Cosa vuol dire fare il mio mestiere, in Italia, oggi? (Sì sì, ho proprio scritto “mestiere”). Giancarlo Giannini, il mio grande maestro, diceva sempre: «Se non dai tu per primo dignità al tuo lavoro, come puoi pensare che lo faranno gli altri?». Ecco, quella roba che facciamo noi, che in inglese si dice to play e in francese jouer, è un lavoro come un altro. Bello, bellissimo, eh? Ma è un lavoro. E devi rispettarlo tu per primo, se vuoi che lo facciano gli altri. Un regista sta per fare un film, pensa a te per un ruolo. A quel punto magari ti chiama e te lo propone. Altrimenti può succedere che una figura mitologica chiamata “Direttore di casting” parli col regista e dica: «Sai che per questo ruolo ci starebbe bene Nocella?». Il regista sbuffa, perché Nocella è notoriamente uno stronzo, ma lo incontra e lo provina. E magari alla fine lo prende. A quel punto l’agente dell’attore e la produzione trovano un punto di incontro economico, spesso «troppo poco soddisfacente» a detta di tutte e due le parti, e l’attore inizia a studiare la sceneggiatura: un centinaio di pagine in cui ci sono tutti i dialoghi e le descrizioni del film divise in scene.

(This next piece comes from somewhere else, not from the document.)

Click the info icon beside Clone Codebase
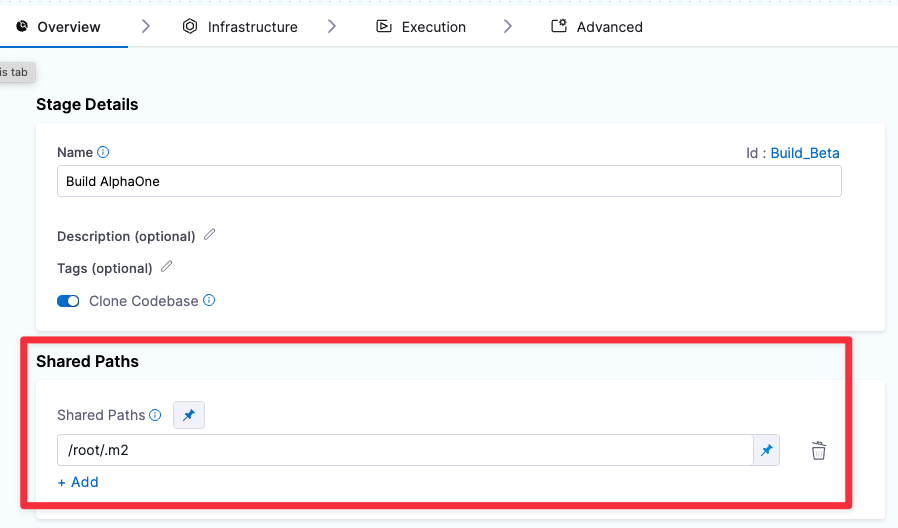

E lì cominciano i dubbi, le incertezze, le domande, i mille messaggi dell’attore al regista, che nel frattempo sta litigando con la produzione perché vogliono tagliargli la scena della festa per problemi di budget e quindi tutto vuole fuorché altre rotture di palle. Avete mai visto una scena di festa in un film italiano? Eh, problemi di budget. Qualche settimana prima dell’inizio delle riprese, il costumista ti chiama e si fissa una “prova costume” in cui passi un pomeriggio intero a provare i vestiti che il tuo personaggio indosserà durante il film. Di solito ci vogliono ore, immaginate quanti cambi d’abito può passare un ruolo in un film, e giustamente il costumista ne vuole provare molti, prima di trovare quello giusto e proporlo al regista. In realtà la maggior parte delle volte io ci metto pochissimo: si tratta delle uniche cose che hanno trovato della mia taglia! A ridosso delle riprese ci si incontra con tutto il cast, per leggere il copione, conoscersi e parlarne. Tra tutte, è la cosa che odio di più: stare seduti attorno a un tavolo a leggere scene da girare la settimana dopo, ma in altre situazioni; piuttosto mangiamo! I dubbi aumentano, le preoccupazioni anche.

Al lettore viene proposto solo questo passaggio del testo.